> Data supplied:
BEGIN

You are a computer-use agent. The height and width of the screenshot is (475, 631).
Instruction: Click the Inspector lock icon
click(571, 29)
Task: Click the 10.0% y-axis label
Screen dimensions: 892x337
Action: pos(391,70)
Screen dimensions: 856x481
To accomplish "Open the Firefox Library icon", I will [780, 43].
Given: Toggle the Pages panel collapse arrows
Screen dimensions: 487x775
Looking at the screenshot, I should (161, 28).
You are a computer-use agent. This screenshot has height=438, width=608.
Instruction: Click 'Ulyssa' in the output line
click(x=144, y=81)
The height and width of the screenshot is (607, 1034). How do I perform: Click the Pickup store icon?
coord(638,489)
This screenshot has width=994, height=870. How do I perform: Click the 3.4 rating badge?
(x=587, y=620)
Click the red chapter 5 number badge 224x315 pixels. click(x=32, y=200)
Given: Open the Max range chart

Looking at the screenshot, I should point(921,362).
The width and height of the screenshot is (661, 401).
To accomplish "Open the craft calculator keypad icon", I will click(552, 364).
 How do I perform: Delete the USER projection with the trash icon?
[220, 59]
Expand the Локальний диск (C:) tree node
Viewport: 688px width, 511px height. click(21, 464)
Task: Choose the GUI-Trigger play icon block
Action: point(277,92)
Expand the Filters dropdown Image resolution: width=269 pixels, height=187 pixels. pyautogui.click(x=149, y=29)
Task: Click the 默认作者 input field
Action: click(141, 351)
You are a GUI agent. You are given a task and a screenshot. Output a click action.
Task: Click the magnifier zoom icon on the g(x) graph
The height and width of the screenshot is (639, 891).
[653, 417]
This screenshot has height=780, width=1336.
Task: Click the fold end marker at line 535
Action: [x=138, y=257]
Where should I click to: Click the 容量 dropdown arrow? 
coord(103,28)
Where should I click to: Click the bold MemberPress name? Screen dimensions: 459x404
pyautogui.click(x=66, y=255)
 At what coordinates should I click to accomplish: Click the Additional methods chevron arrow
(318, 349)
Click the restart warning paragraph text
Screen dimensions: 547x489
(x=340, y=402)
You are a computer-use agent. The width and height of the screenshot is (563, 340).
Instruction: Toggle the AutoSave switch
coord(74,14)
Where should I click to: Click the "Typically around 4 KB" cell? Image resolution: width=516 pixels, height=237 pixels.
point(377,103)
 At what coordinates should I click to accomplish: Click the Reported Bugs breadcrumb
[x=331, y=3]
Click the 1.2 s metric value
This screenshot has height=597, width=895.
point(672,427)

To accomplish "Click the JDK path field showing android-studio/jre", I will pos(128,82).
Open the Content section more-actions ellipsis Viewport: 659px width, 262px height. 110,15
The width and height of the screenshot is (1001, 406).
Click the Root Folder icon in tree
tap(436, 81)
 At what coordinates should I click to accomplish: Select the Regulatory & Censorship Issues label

END

> Task directions: Begin with the line that contains "The height and width of the screenshot is (639, 891).". Repeat it and every line after it through the end of the listing, exactly, and print nothing more.

> Response area:
The height and width of the screenshot is (639, 891).
[653, 417]
This screenshot has height=780, width=1336.
Task: Click the fold end marker at line 535
Action: [x=138, y=257]
Where should I click to: Click the 容量 dropdown arrow? 
coord(103,28)
Where should I click to: Click the bold MemberPress name? Screen dimensions: 459x404
pyautogui.click(x=66, y=255)
 At what coordinates should I click to accomplish: Click the Additional methods chevron arrow
(318, 349)
Click the restart warning paragraph text
Screen dimensions: 547x489
(x=340, y=402)
You are a computer-use agent. The width and height of the screenshot is (563, 340).
Instruction: Toggle the AutoSave switch
coord(74,14)
Where should I click to: Click the "Typically around 4 KB" cell? Image resolution: width=516 pixels, height=237 pixels.
point(377,103)
 At what coordinates should I click to accomplish: Click the Reported Bugs breadcrumb
[x=331, y=3]
Click the 1.2 s metric value
This screenshot has height=597, width=895.
point(672,427)

To accomplish "Click the JDK path field showing android-studio/jre", I will pos(128,82).
Open the Content section more-actions ellipsis Viewport: 659px width, 262px height. 110,15
The width and height of the screenshot is (1001, 406).
Click the Root Folder icon in tree
tap(436, 81)
 At what coordinates should I click to accomplish: Select the Regulatory & Censorship Issues label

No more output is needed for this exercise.